Iced hibiscus tea at The Good Witch, courtesy of @the_barefoot_barista

Iced hibiscus tea at The Good Witch, courtesy of @the_barefoot_barista

The experience of this aspect of COVID, for me, was a disorienting but wise teacher. Just as I had gone through an exercise months before to describe who I am after leaving my job, I was now asking myself to let that description go too. I was not the scent of the mint or the sour of the hibiscus, but something deeper, the energy within them, a vibration, a consciousness, whole within itself and part of a much larger ecosystem of viruses and plants and cafes and markets and cocktails and friends.

Recipe as feeling: Identity (Hibiscus-mint tea)

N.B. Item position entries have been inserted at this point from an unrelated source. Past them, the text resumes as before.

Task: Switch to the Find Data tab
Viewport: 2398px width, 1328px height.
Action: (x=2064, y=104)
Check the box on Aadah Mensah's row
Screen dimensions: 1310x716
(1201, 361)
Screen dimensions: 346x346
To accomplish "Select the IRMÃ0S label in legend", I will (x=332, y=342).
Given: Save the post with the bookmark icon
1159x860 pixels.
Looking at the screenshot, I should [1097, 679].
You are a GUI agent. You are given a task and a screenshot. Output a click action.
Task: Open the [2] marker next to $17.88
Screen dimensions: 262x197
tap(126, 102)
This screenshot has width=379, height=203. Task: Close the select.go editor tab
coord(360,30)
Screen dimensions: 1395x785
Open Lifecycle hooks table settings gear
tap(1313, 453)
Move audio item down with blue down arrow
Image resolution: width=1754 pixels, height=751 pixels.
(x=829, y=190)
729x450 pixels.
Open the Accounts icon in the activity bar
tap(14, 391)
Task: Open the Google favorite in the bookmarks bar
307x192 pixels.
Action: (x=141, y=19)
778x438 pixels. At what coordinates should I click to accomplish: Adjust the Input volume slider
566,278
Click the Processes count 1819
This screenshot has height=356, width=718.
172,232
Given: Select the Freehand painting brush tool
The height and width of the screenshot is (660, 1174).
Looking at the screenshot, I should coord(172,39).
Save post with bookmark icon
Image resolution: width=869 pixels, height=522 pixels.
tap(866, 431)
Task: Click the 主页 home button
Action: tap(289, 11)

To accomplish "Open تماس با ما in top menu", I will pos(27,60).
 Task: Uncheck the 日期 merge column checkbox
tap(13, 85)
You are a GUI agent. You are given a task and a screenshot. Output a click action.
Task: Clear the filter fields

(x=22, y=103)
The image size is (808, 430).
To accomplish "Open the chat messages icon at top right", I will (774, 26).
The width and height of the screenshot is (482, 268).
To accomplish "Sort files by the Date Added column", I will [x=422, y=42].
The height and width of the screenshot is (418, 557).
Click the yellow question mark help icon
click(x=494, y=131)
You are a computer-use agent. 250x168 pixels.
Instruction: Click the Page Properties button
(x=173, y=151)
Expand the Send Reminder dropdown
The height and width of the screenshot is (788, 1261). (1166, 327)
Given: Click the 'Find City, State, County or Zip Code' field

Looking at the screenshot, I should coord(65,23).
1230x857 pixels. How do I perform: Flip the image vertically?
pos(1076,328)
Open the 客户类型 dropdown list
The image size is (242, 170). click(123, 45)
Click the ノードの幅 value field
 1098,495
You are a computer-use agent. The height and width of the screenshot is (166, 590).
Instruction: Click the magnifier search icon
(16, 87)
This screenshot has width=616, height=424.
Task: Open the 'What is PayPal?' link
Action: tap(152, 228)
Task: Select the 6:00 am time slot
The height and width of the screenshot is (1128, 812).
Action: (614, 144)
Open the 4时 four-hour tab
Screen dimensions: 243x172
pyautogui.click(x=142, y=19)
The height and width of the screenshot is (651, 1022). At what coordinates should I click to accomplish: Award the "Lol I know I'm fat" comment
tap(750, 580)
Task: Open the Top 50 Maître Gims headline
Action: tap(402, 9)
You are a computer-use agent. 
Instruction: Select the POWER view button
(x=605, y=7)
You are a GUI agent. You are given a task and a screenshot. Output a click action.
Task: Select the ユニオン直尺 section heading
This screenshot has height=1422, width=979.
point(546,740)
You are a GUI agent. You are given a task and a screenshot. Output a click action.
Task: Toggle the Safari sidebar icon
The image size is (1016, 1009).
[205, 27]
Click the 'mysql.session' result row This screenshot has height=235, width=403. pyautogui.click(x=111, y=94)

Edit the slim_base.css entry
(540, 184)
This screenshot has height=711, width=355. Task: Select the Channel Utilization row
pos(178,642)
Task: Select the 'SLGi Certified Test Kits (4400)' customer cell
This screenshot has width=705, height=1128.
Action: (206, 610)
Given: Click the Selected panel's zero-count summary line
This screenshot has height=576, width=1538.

  • Gather something familiar.

  • Include new ingredients.

  • Steep in water and time.

  • Drink its essence.

Actual recipes

Hibiscus-mint tea

Makes 4-6 cups of tea.

INGREDIENTS
½ ounce dried hibiscus sabdariffa flowers (can substitute other types of edible hibiscus, which may not be tart or red)
Fresh mint
6 cups boiling water

Optional: Honey or agave or other sweetener

Pour boiling water over mint and hibiscus and let steep. When it’s cool, it should be fully tart but not bitter; strain and add sweetener to your liking to balance out the acidity.

The Hooky (Hibiscus-mint gin cocktail)

Serves 2.

INGREDIENTS
2 cups hibiscus-mint tea, strained (see recipe above)
2 big ice cubes, 2 glasses
Splash gin, about ½ ounce per glass
1 lime
Drizzle of honey

Place 1 big ice cube in each glass and splash gin on ice. Top with tea. Squeeze half a lime over the teas and slice the other half for garnishes. Drizzle with honey. Stir and raise a toast.